Trend: Companies that design products to minimize waste and environmental damage may have a competitive advantage, both in economics and visibility.
BusinessWeek magazine describes the movement to design complex products with the disposal in mind.
Source: HP Wants Your Old PCs Back
Proponents argue that a company's responsibility for what it sells should include collection and disassembly at the end of the product's life cycle. As a slogan, product stewardship has been around since the Earth Days of the 1970s, but it is now a serious force in the auto and electronics sectors of Japan and Europe. The movement is likely to broaden in the U.S. as well. Several states are strong-arming auto makers into using less toxic parts, persuading thermostat manufacturers to fund bounties for the return of old mercury-laden devices, and pushing pharmaceutical giants to redesign packaging to reduce waste and accept unused medications for disposal.
A few years ago, when environmentalists in Washington State began agitating to rid local dumps of toxic old computers and televisions, they found an unexpected ally: Hewlett-Packard Co. Teaming up with greens and retailers, HP took on IBM, Apple Computer, and several major TV manufacturers, which were resisting recycling programs because of the costs.
Aided by HP's energetic lobbying, the greens persuaded state lawmakers to adopt a landmark program that forces electronics companies to foot the bill for recycling their old equipment. "This bill puts our market-based economy to work for the environment," said Washington Governor Christine O. Gregoire as she signed the plan into law on Mar. 24.
The movement to recycle electronic refuse, or "e-waste," is spreading across the nation, and so is HP's clout. The company helped the greens win a big battle in Maine in 2004 when the state passed the nation's first e-waste "take-back" law. Washington followed suit. Now, Minnesota and New Jersey are preparing to act, and 19 other states are weighing legislation. Activists hope to banish high-tech junk from landfills and scrub the nation's air and water of lead, chromium, mercury, and other toxins prevalent in digital debris.
HP's efforts have made it the darling of environmentalists. They say take-back laws are more effective at getting digital junk recycled than point-of-sale fees, which tax consumer electronics products to fund state-run recycling programs. They're also pleased because effective programs in the U.S. reduce the likelihood that the products will be shipped to less developed countries and disassembled under unsafe conditions.
But HP's agenda isn't entirely altruistic. Take-back laws play to the company's strategic strengths. For decades the computer maker has invested in recycling infrastructure, a move that has lowered its production costs, given it a leg up in the secondary market for equipment, and allowed it to build a customer service out of "asset management," which includes protection of data that might remain on discarded gear.
In 2005, HP recycled more than 70,000 tons of product, the equivalent of about 10% of company sales and a 15% increase from the year before. And it collected more than 2.5 million units (in excess of 25,000 tons) of hardware to be refurbished for resale or donation.
No other electronics maker has a resale business on this scale. But the others may soon wish to emulate HP.

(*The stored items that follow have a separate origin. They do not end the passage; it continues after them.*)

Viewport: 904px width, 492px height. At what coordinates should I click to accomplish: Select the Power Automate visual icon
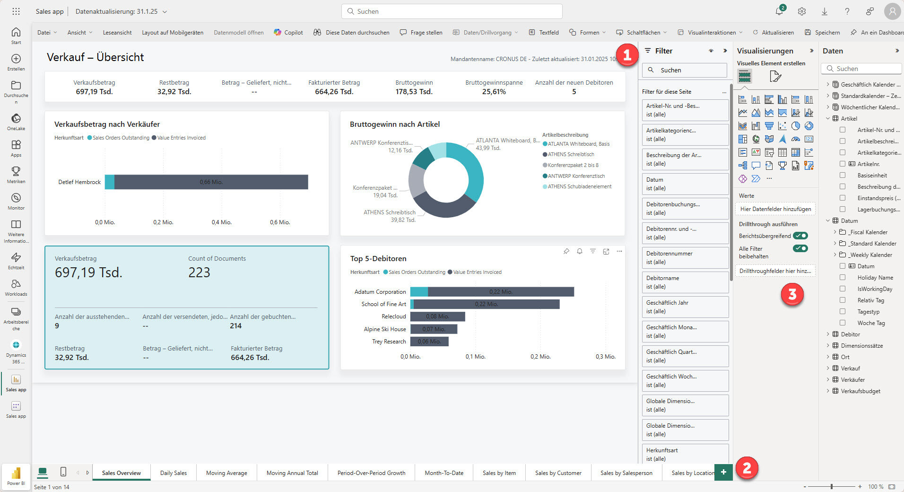[x=756, y=178]
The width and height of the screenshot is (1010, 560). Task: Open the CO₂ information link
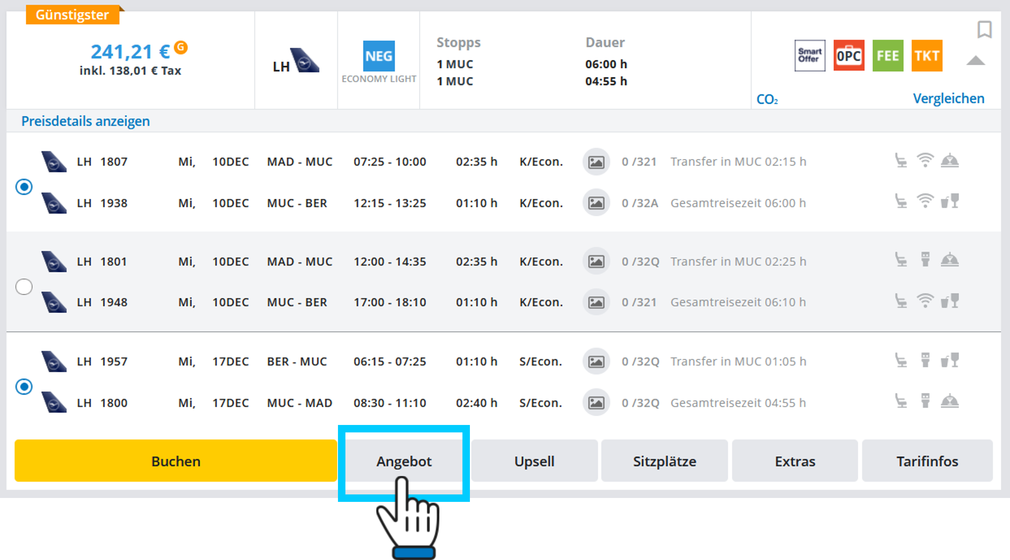[x=767, y=100]
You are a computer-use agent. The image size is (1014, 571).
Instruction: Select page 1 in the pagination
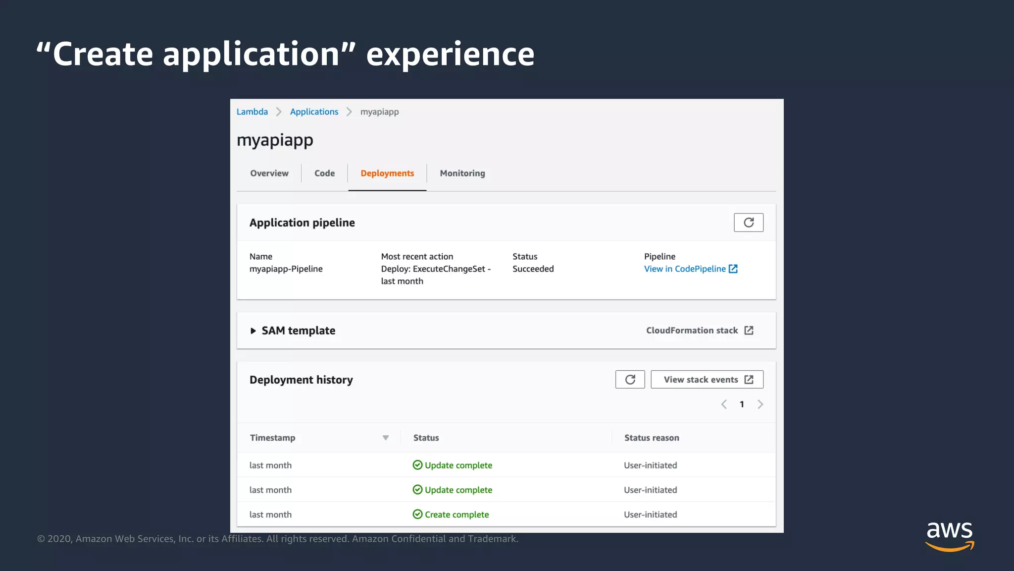742,404
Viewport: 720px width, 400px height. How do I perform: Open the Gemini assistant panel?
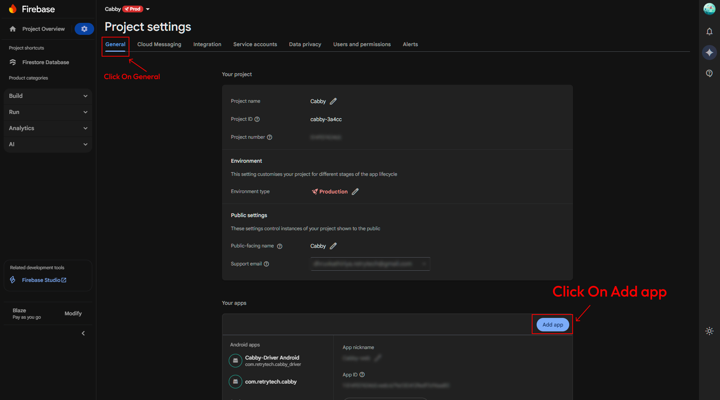coord(710,52)
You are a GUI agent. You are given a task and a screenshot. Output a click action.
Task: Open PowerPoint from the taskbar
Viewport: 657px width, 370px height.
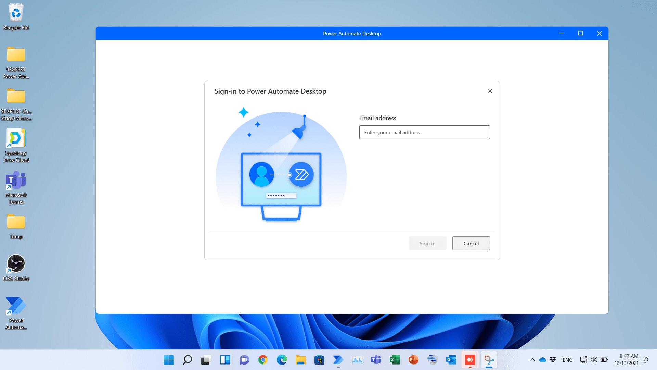413,360
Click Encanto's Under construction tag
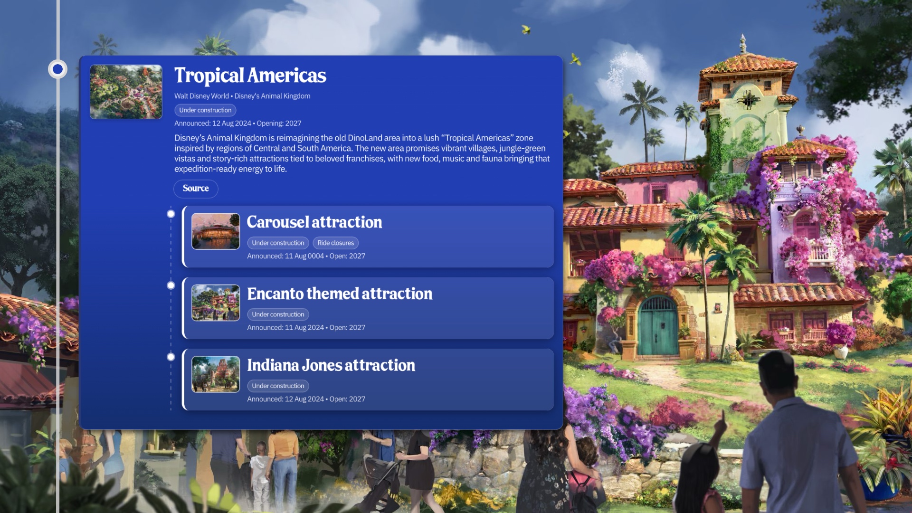Viewport: 912px width, 513px height. point(278,314)
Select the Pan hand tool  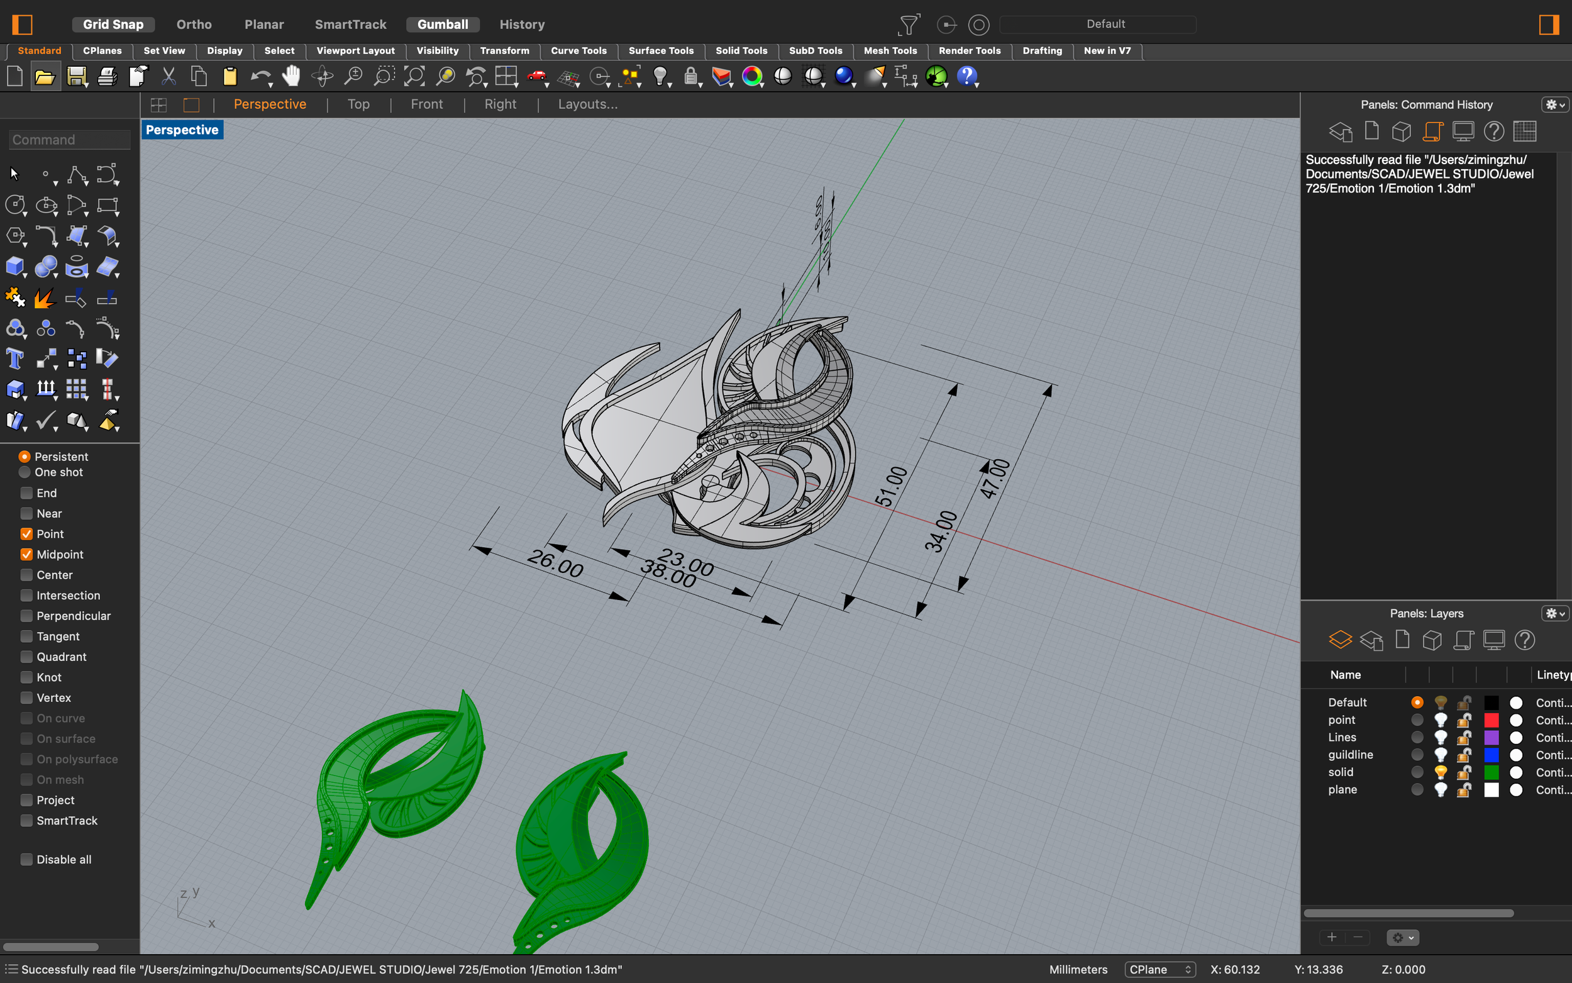click(292, 77)
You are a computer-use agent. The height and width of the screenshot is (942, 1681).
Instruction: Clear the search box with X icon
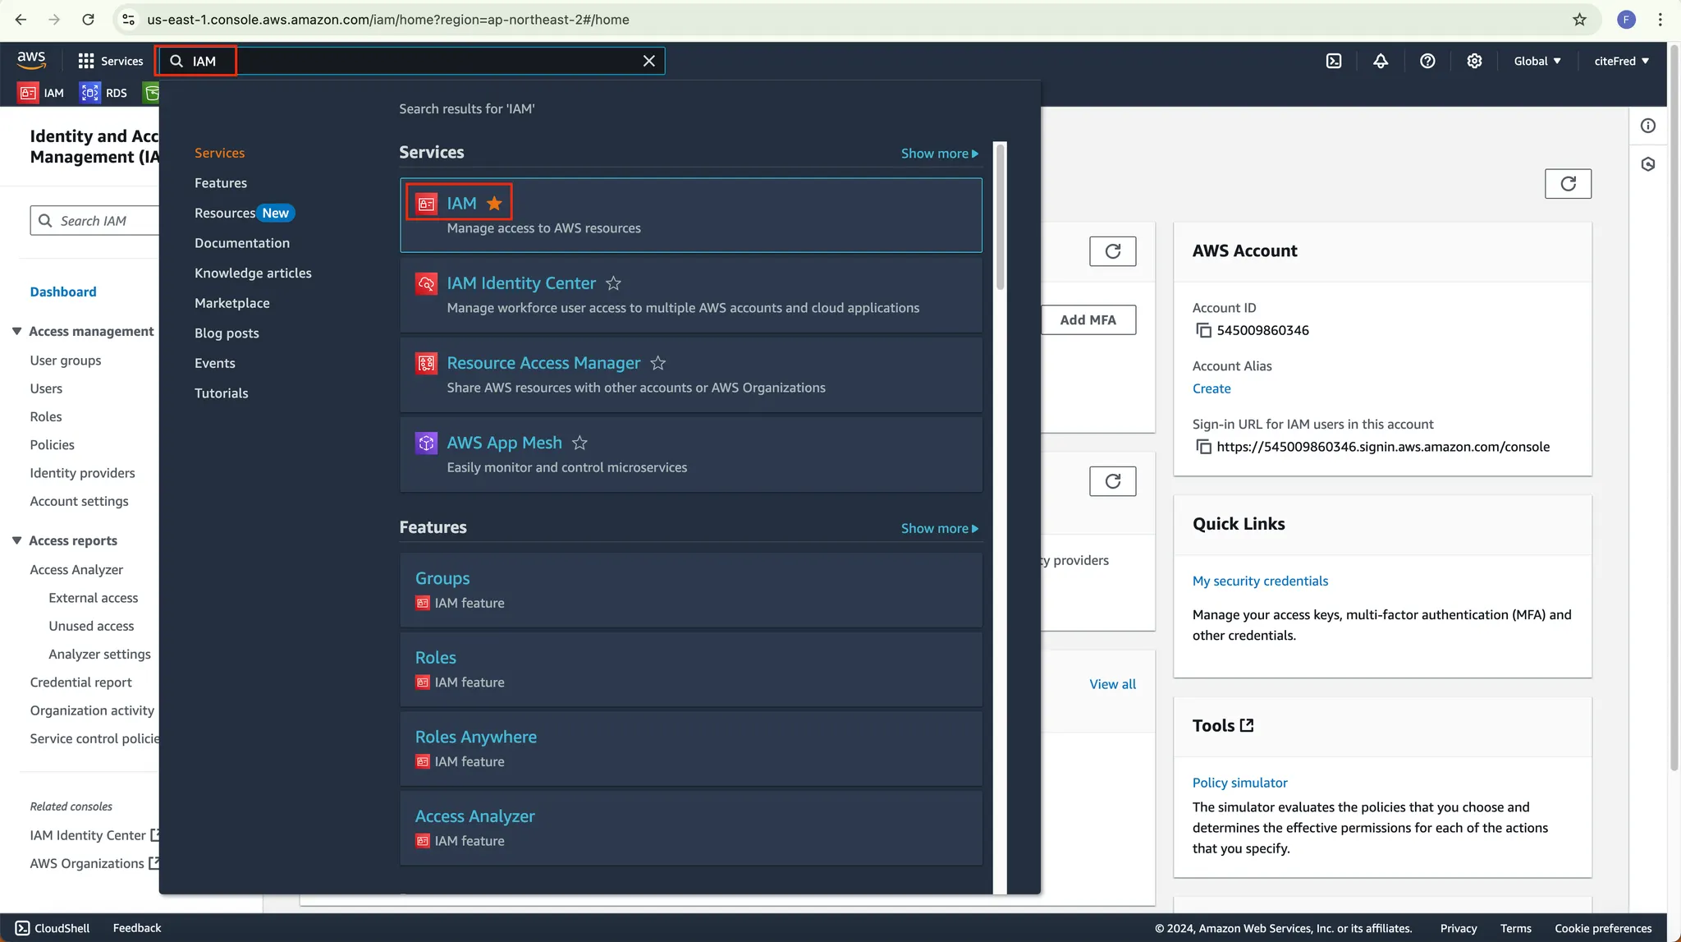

For television makers, on the other hand, take-back laws are terrifying. Following the lead of PC makers, they're pushing consumers to replace their bulky television sets with flat-screen models, many of them primed for high- definition viewing. As a result, in the next three years, Americans are expected to throw out more than 550 million analog TV sets and computer monitors that contain thousands of tons of lead. The last thing these companies want are coast-to-coast take-back laws.
More than a dozen consumer electronics companies, including Panasonic, Sony, and Philips, have formed a group called the Manufacturers Coalition for Responsible Recycling. Backed by IBM, Canon and Apple, they have dispatched lobbyists to statehouses across the nation, pushing bills that mirror California's somewhat weak recycling program. Instead of forcing manufacturers to take back waste, they would impose a levy of up to $10 on sales of products to help states cover recycling costs without burdening equipment makers.
Environmentalists' biggest disappointment has been Apple Computer Inc. The company's progressive image, loyal customers, and retail network make it a natural for a take-back program. Yet Apple has fought such programs, and it lags behind HP and Dell Inc. in voluntary recycling.